Numa
sucessão marcada pela intoxicação ideológica, Marina Silva tenta se
apresentar ao eleitor como uma opção sem pesticida. Prega a “união do
país”. Abomina “bravatas” e “soluções mirabolantes”. Sem menções na Lava
Jato, sustenta que “a lei é para todos”. Declara que “o centrão não
pode substituir a população”. E conclui que a interrupção do
''retrocesso'' é uma tarefa que, no processo eleitoral, está “entregue
aos 200 milhões de brasileiros”
Numa entrevista à
Globonews,
Marina tirou o pó do discurso que exibiu nas duas campanhas anteriores.
Ajustou a retórica às circunstâncias, sem alterar sua essência.
Continua oferecendo esperança. O problema é que suas boas intenções não
conseguiram convencer nem os correligionários que migraram da Rede para
outras legendas, deixando-a falando sozinha.
“É parte da
democracia”, alegou Marina, antes de engatar um tipo de raciocínio que
faz lembrar a mixórdia argumentativa que impediu a ampliação de sua base
eleitoral em 2014: “Eu acredito num partido-movimento. Não é
necessariamente o partido, como já se pensou no passado, que vai
homogeneizar, dominar a sociedade como um todo. Hoje, a ideia de partido
está mudando no mundo.”
Na Rede, as divergências não são
dissolvidas por meio do voto. Debate-se cada encrenca por tempo
indefinido, até que a exaustão produza o que Marina chama de “consenso
progressivo”. Na costura das alianças estaduais, faltou consenso. E os
correligionários de Marina celebraram acordos regionais com legendas
tóxicas.

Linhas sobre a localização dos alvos
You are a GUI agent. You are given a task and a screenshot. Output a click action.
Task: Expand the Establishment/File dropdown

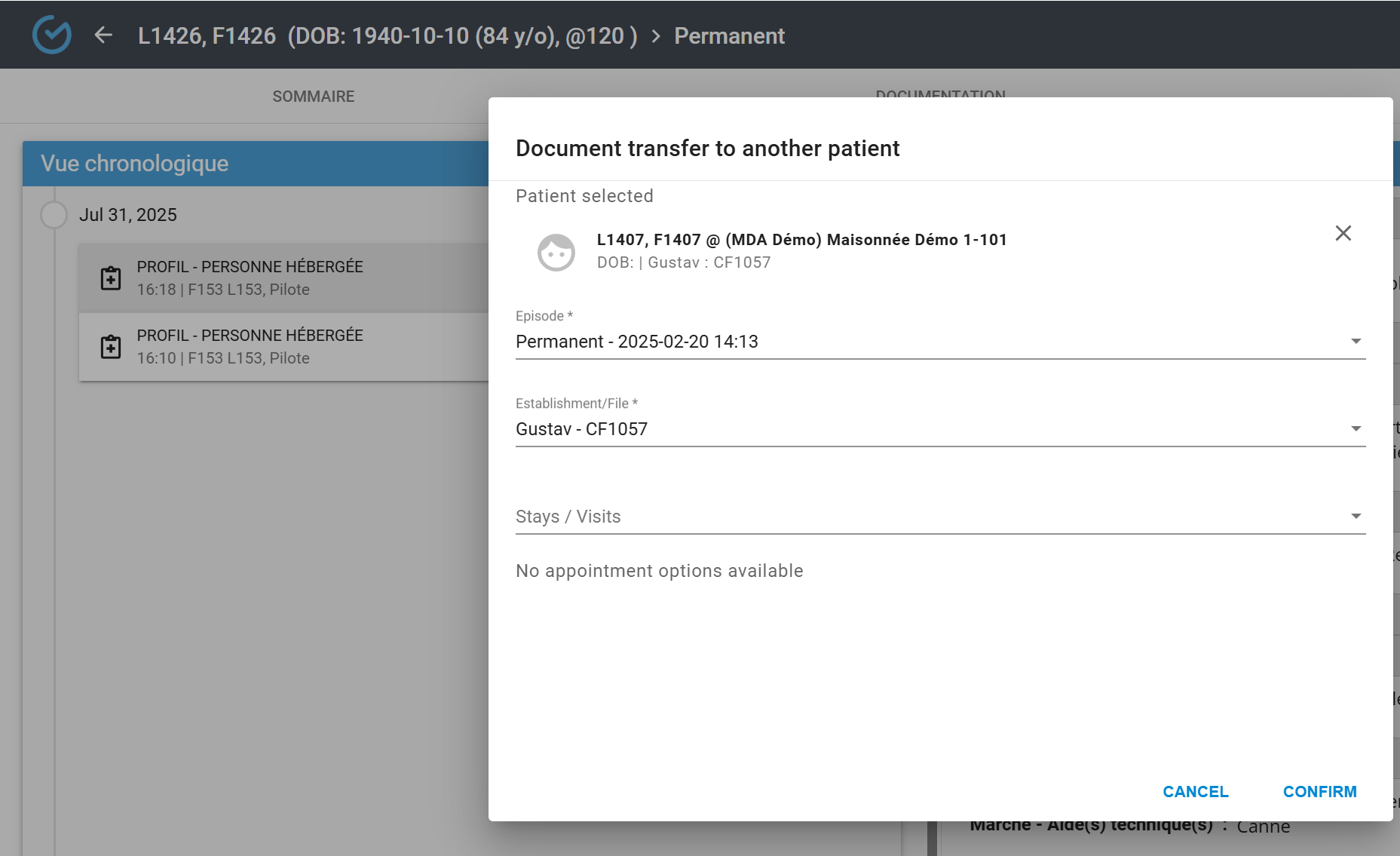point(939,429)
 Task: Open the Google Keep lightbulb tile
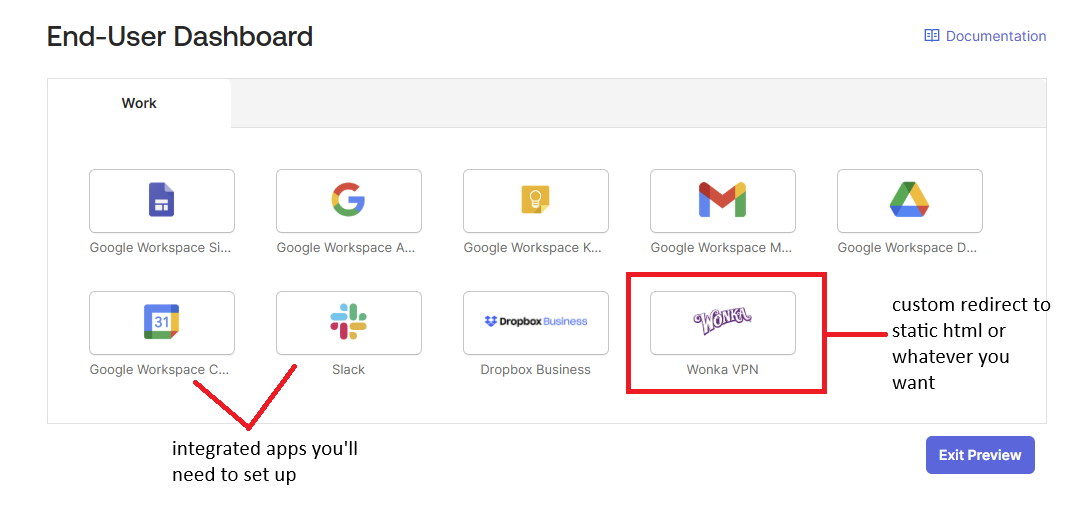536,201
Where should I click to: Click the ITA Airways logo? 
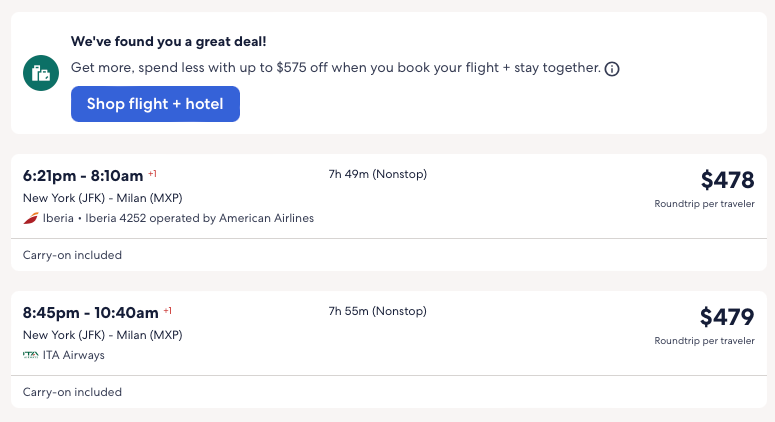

### [LISTA DE TAREFAS]
1) Reproduza o trecho do texto sobre Marina Silva começando pelas palavras "Continua oferecendo esperança." e parando após "deixando-a falando sozinha.", trocando "esperança" por "otimismo".
2) Transcreva na íntegra as linhas de todos os registros sobre a localização dos alvos, deixando as imagens de fora da resposta.
Os registros não têm relação alguma com o texto sobre Marina Silva.

### [RESPOSTAS]
1)
Continua oferecendo otimismo. O problema é que suas boas intenções não
conseguiram convencer nem os correligionários que migraram da Rede para
outras legendas, deixando-a falando sozinha.

2)
You are a GUI agent. You are given a task and a screenshot. Output a click action.
Task: Expand the Establishment/File dropdown

point(939,429)
 Task: Open the Google Keep lightbulb tile
536,201
Where should I click to: Click the ITA Airways logo? 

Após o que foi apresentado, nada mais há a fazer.